Dear Elaine, Thank you again! Unfortunately the meaning of 'sigma' in this context is still not clear to me [see e.g. Fig. 4 in A. Bennett et al., Structure comparison of the chimeric AAV2.7m8 vector with parental AAV2. J Struct Biol 209, 107433 (2020)]. In this figure they show a density map at sigma=1, sigma=2, and sigma=3, which is reflected in an the expansion of the map, i.e. in a DECREASE of the numerical value of the contour level. However, when I use these same values for sdLevel (i.e. vol #0 sdLevel 1, vol #0 sdLevel 2, and vol #0 sdLevel 3) I see the contrary i.e. the map is shrinking (i.e. an INCREASE of the contour level values of 0.00165, 0.0033, 0.00496, respectively). So, what do I misunderstand? How are 'sdLevel' and 'rmsLevel' correlated with 'sigma'? bw Dieter ------------------------------------------------------------------------ Dieter Blaas, Max Perutz Laboratories Medical University of Vienna, Inst. Med. Biochem., Vienna Biocenter (VBC), Dr. Bohr Gasse 9/3, A-1030 Vienna, Austria, Tel: 0043 1 4277 61630, Mobile: 0043 699 1942 1659 e-mail: dieter.blaas@meduniwien.ac.at ------------------------------------------------------------------------ On 05.03.2020 20:08, Dieter Blaas wrote:
Dear Elaine,
this is exactly what I was looking for, thank you!
bw Dieter
------------------------------------------------------------------------ Dieter Blaas, Max Perutz Laboratories Medical University of Vienna, Inst. Med. Biochem., Vienna Biocenter (VBC), Dr. Bohr Gasse 9/3, A-1030 Vienna, Austria, Tel: 0043 1 4277 61630, Mobile: 0043 699 1942 1659 e-mail: dieter.blaas@meduniwien.ac.at ------------------------------------------------------------------------
On 05.03.2020 18:46, Elaine Meng wrote:
Hi Dieter, I changed the Subject line to this new subject.
How to “get" sigma is still the same as discussed in that message: you would either divide by the std dev before or after subtracting the mean, depending on your definition of sigma, and the mean and std dev can be reported with the "Volume Mean, SD, RMS” tool or command “measure mapStats” <http://www.rbvi.ucsf.edu/chimera/docs/ContributedSoftware/volumeviewer/volstats.html>
<http://www.rbvi.ucsf.edu/chimera/docs/UsersGuide/midas/measure.html#mapStats>
However, you can specify threshold directly using either of these definitions with the volume command “rmsLevel” and “sdLevel” options. That will not change the values shown in the data histogram in Volume Viewer, it will merely do the calculation and set the thresholds accordingly. Example:
volume #4 sdLevel 1.5
For description of these options, see: <http://www.rbvi.ucsf.edu/chimera/docs/UsersGuide/midas/volume.html#general>
I hope this helps, Elaine ----- Elaine C. Meng, Ph.D. UCSF Chimera(X) team Department of Pharmaceutical Chemistry University of California, San Francisco
On Mar 4, 2020, at 10:15 PM, Dieter Blaas <dieter.blaas@meduniwien.ac.at> wrote:
Dear Elaine, thank you and please forgive me still another question: Was there any followup on this?
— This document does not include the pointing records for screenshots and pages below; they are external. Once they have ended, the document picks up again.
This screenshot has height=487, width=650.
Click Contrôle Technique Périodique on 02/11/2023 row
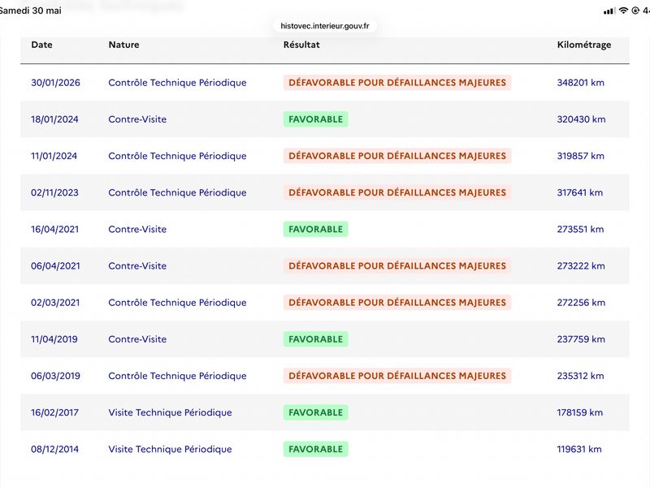(177, 192)
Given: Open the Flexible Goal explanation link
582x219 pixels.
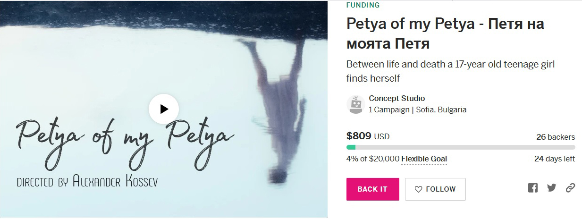Looking at the screenshot, I should click(424, 159).
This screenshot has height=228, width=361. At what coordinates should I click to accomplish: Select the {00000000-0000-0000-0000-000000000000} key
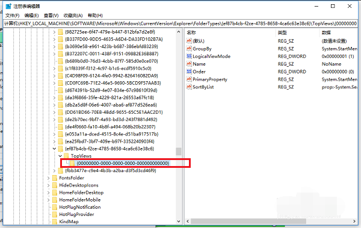123,163
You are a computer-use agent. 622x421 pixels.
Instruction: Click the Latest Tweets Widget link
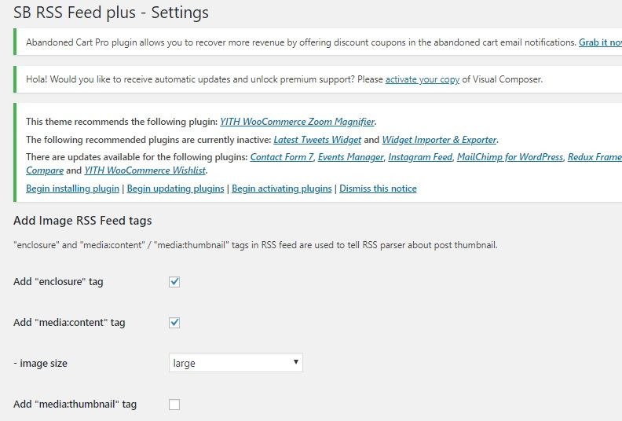tap(317, 140)
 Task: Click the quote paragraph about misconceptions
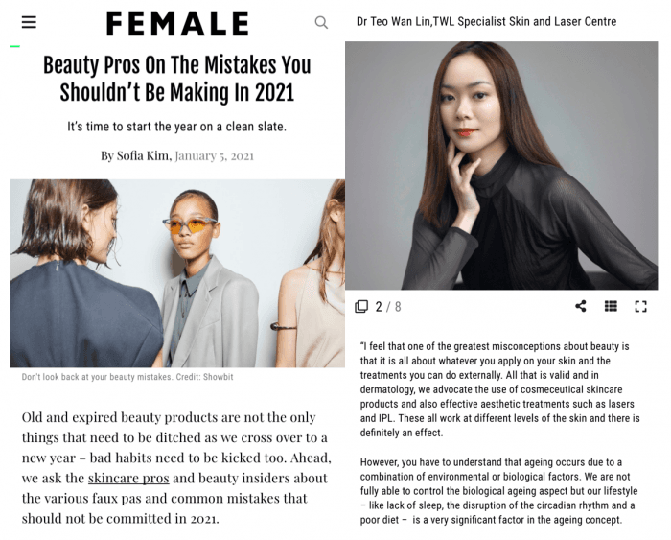[499, 389]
http://www.cgl.ucsf.edu/pipermail/chimera-users/2008-May/002651.html
I am wondering how the sigma can be determined correctly from the level value in the Volume Viewer and the outputs from Tools > Volume Mean, SD, RMS and, eventually, from Measure Volume and Area.
Is there now a way of getting the sigma directly?